◆ **TEXT SECTION**:

How that may change traffic stops for local law enforcement hasn’t become clear just yet.

“It’s still relatively new for everybody,” said Jim Peschong, assistant chief of the Lincoln Police Department.

He said officers definitely are aware Nebraska’s Concealed Handgun Permit Law went into effect Jan. 3. Officers have to be much more aware now that people they stop for normal traffic issues could end up having firearms.

Granted, police always have that concern in the back of their minds, he said, but now it’s different.

“Now you’ve got a whole different class of people that may be carrying them.”

Concealed weapon permit holders who get stopped are required to inform officers if they have their weapon concealed.

But Peschong worries that some permit holders might forget what they’re supposed to do and pull out their concealed weapon to show the officer.

“That’s apt to cause a whole different response,” he said. “There’s this learning curve.”

Should permit holders forget to tell police they have a concealed weapon, which is required by state law, police may still find out. But not necessarily.

Peschong said the information will be included in driver’s license checks — if an officer runs one. Officers typically run a check for arrest warrants instead.

But police may have access to the information another way.

By law, names of permit holders are not public record, although they are to be available upon request of law enforcement agencies.

In time, Peschong expects to get a list of the county’s permit holders from the Nebraska State Patrol, which is issuing the permits.

“We’re hoping, as I understand that, yes, we probably will,” he said. “But I think right now it’s kind of chaotic.”

Peschong said the patrol is busy processing permits, trying to meet turnaround deadlines.

Lincoln police already have an idea of who may be getting them. Peschong said the patrol asked local agencies to run the records of those who applied in their county, checking for city ordinance violations that might exclude someone from being approved but might not show up on a statewide search.

He had a spreadsheet with 25 or 30 names on it of people who applied.

“We definitely do want to know,” Peschong said.

He said if police get called about a person who is suicidal it would help to know if he or she carries a concealed weapon.

Peschong suspects the names are something people in the community would want to know, too.

“A lot of this stuff just doesn’t make sense,” he said. “Why is that not public?”

In pages detailing debate of the concealed carry bill on the floor of the Legislature, a passage suggesting the names be confidential was barely mentioned.

◆ **SUPPLIED ENTRIES**:
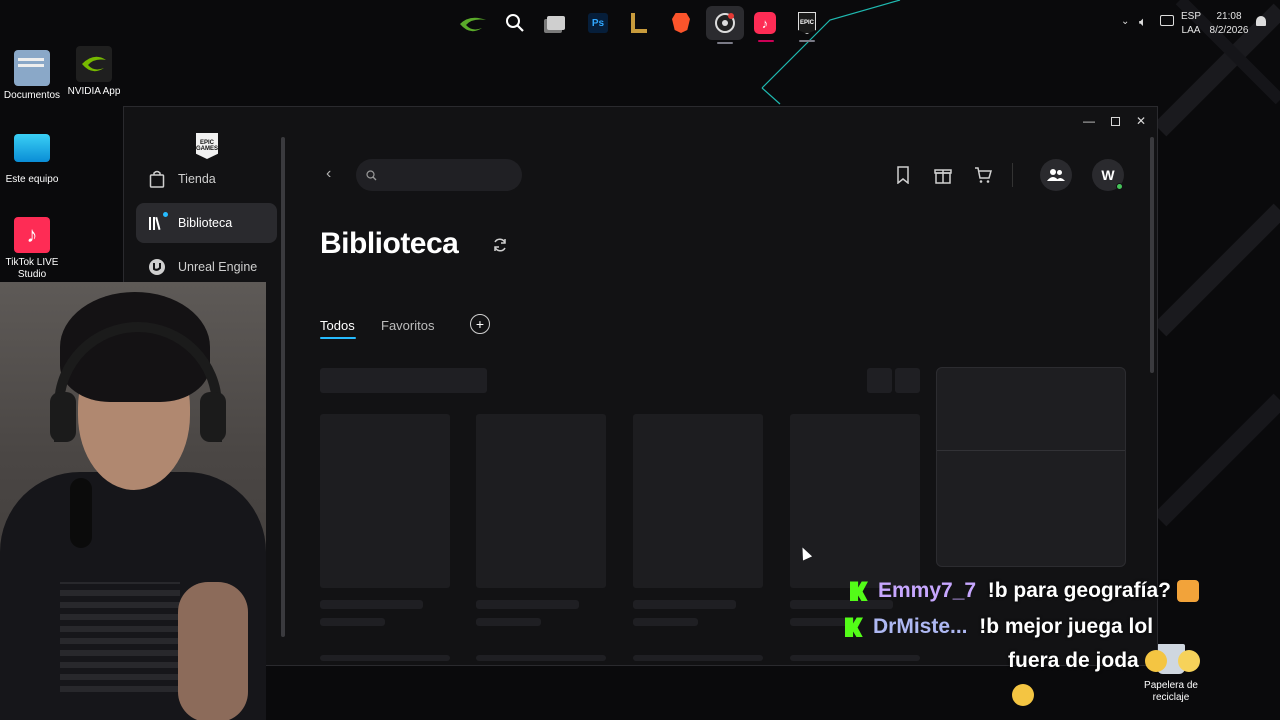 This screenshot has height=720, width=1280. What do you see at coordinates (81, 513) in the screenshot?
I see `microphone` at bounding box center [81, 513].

* * *

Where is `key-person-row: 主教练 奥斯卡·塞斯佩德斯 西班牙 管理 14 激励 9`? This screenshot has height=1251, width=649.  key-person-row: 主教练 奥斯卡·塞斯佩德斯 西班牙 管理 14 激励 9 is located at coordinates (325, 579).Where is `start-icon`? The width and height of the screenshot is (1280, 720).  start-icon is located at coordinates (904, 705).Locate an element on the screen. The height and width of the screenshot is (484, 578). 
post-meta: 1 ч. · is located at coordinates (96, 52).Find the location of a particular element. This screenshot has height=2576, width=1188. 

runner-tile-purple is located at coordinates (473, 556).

◆ **CHECK YOUR UNDERSTANDING**:
1) In the article on Nebraska's concealed handgun permits, on what date did the state's Concealed Handgun Permit Law go into effect?
2) Write the next few paragraphs of the article on concealed handgun permits and traffic stops, picking up after its final sentence.

◆ **TASK RESULTS**:
1) It went into effect Jan. 3.

2)
On March 10, 2006, then-Sen. Jeanne Combs of Milligan said part of the idea was that people don’t know who has them and who doesn’t.

“So that might provide some modicum of safety,” she said.

Last week, Combs asked why anyone would need to know who was carrying a concealed weapon.

“Information should be confidential unless there’s a good reason to give it out,” she said.

Sex offenders could be a danger to their neighbors, so there’s a list. But, Combs said, permit holders haven’t been proven to be a danger so far. And, if the information were public, permit holders could be targeted by burglars looking for expensive guns, she said.

“I see more harm than good from releasing a list,” Combs said. “It boils down to, this is America, this is not communist China.”

She said she thinks things are going pretty well so far.

“I’m just glad it got passed.”

Apparently, so are the 346 people who have filled out the paperwork to carry concealed.

State Patrol Spokeswoman Deb Collins said 139 have gone through the required training and background checks and have their permits to carry their handguns in their waistbands or in holsters beneath their coats.

The other 207 are waiting for their requests to be processed.

Collins said the patrol hired four full-time and 10 part-time workers to process all of the state’s permits in the criminal identification division in Lincoln.

Requests are taken at the patrol’s six troop area headquarters across the state — in Omaha, Lincoln, Norfolk, Grand Island, North Platte and Scottsbluff — although the State Patrol doesn’t yet have a way to break the information down by county.

Collins said they’re getting questions as people navigate the process and seeing fairly steady numbers following the population base. The Omaha and Lincoln areas have the most requests so far.

“It’s going as expected, I believe,” she said.